The clinical significance of quality-of-life results: practical considerations for specific audiences.

This is the sixth article in a series intended to summarize the state of the science for assessing the clinical significance of quality-of-life (QOL) assessments. The previous 5 articles dealt with specific methodological issues, whereas this article addresses practical considerations in implementing the methods and presenting the results to various audiences with differing perspectives. Proposals for how to interpret the "clinical significance" or "clinical meaningfulness" of changes in QOL scores were addressed in previous articles within this series. Within this article, 4 audiences-patients and physicians, clinical researchers, health policymakers, and private- and public-sector employees who work in health-related fields-are examined because each is a unique stakeholder with a distinct vantage point and each can interpret QOL outcomes differently. A clinician may attempt to explain to a patient potential treatment alternatives for his or her QOL; a health policymaker may try to describe to elected officials the financial impact on a patient population with reduced QOL; a researcher may try to obtain the vital messages from a clinical trial that included QOL end points; and a regulatory agency and/or pharmaceutical company may try to ascertain the appropriate level of evidence required for a successful research study.

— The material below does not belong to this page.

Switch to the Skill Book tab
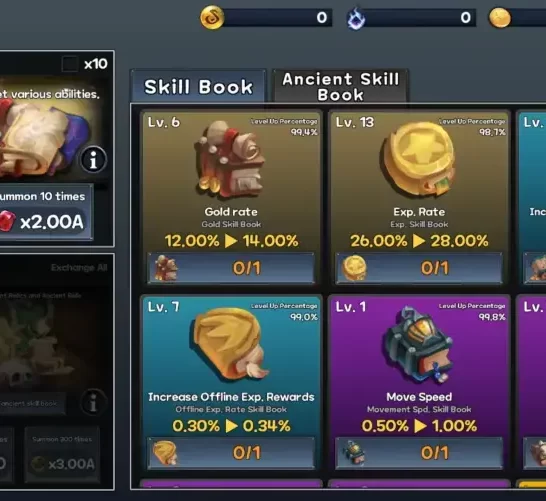Viewport: 546px width, 501px height. (198, 86)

For each of the 4 audiences, concrete examples and practical guidelines are offered by which changes in QOL outcomes can be interpreted meaningfully. Ultimately, both determining and disseminating the meaning of clinical significance are functions of the outlook of the audience because the perspective of the audience determines its ability to comprehend, evaluate, and convey the context within which such outcomes appear meaningful. Among the audiences described within this article, a commonality of interests exist that mandates a careful exposition of the scientific rigor involved in describing the clinical significance of QOL assessments. Collectively, this series attempts to provide methods and means for making such determinations.